Take the data below and repeat it exactly.

(Records excerpted from a collection)
[Start of Attachment]

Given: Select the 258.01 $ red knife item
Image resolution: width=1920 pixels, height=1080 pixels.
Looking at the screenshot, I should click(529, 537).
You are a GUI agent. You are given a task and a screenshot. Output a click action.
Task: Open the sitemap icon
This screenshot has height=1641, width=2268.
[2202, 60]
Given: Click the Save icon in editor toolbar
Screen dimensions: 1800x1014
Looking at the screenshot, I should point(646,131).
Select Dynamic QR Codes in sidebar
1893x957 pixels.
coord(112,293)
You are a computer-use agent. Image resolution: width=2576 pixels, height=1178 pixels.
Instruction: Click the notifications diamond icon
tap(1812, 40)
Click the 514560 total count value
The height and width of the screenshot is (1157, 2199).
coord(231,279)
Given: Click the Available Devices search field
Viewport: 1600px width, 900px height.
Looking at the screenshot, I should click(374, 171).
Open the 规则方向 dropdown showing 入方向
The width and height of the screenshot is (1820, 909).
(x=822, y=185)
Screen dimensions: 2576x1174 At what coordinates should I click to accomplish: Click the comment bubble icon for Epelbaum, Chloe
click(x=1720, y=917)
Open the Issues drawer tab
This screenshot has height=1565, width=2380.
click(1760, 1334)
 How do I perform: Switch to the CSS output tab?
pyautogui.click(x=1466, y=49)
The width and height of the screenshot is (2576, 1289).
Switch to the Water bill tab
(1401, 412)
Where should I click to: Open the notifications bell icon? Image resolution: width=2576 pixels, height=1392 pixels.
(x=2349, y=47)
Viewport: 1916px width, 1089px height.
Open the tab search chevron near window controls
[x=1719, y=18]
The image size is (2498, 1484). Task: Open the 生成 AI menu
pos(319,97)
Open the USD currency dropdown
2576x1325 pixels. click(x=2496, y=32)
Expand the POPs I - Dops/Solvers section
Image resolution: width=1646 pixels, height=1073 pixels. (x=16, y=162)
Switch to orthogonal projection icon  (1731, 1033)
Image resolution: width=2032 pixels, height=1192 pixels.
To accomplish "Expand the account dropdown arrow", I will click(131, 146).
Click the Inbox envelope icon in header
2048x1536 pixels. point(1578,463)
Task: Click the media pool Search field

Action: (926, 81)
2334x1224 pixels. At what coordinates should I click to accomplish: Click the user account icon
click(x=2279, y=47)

[End of Attachment]

**Problem solution**
Given: Select the 258.01 $ red knife item
Image resolution: width=1920 pixels, height=1080 pixels.
Looking at the screenshot, I should click(529, 537).
You are a GUI agent. You are given a task and a screenshot. Output a click action.
Task: Open the sitemap icon
This screenshot has height=1641, width=2268.
[2202, 60]
Given: Click the Save icon in editor toolbar
Screen dimensions: 1800x1014
Looking at the screenshot, I should point(646,131).
Select Dynamic QR Codes in sidebar
1893x957 pixels.
coord(112,293)
You are a computer-use agent. Image resolution: width=2576 pixels, height=1178 pixels.
Instruction: Click the notifications diamond icon
tap(1812, 40)
Click the 514560 total count value
The height and width of the screenshot is (1157, 2199).
coord(231,279)
Given: Click the Available Devices search field
Viewport: 1600px width, 900px height.
Looking at the screenshot, I should click(374, 171).
Open the 规则方向 dropdown showing 入方向
The width and height of the screenshot is (1820, 909).
(x=822, y=185)
Screen dimensions: 2576x1174 At what coordinates should I click to accomplish: Click the comment bubble icon for Epelbaum, Chloe
click(x=1720, y=917)
Open the Issues drawer tab
This screenshot has height=1565, width=2380.
click(1760, 1334)
 How do I perform: Switch to the CSS output tab?
pyautogui.click(x=1466, y=49)
The width and height of the screenshot is (2576, 1289).
Switch to the Water bill tab
(1401, 412)
Where should I click to: Open the notifications bell icon? Image resolution: width=2576 pixels, height=1392 pixels.
(x=2349, y=47)
Viewport: 1916px width, 1089px height.
Open the tab search chevron near window controls
[x=1719, y=18]
The image size is (2498, 1484). Task: Open the 生成 AI menu
pos(319,97)
Open the USD currency dropdown
2576x1325 pixels. click(x=2496, y=32)
Expand the POPs I - Dops/Solvers section
Image resolution: width=1646 pixels, height=1073 pixels. (x=16, y=162)
Switch to orthogonal projection icon  (1731, 1033)
Image resolution: width=2032 pixels, height=1192 pixels.
To accomplish "Expand the account dropdown arrow", I will click(131, 146).
Click the Inbox envelope icon in header
2048x1536 pixels. point(1578,463)
Task: Click the media pool Search field

Action: (926, 81)
2334x1224 pixels. At what coordinates should I click to accomplish: Click the user account icon
click(x=2279, y=47)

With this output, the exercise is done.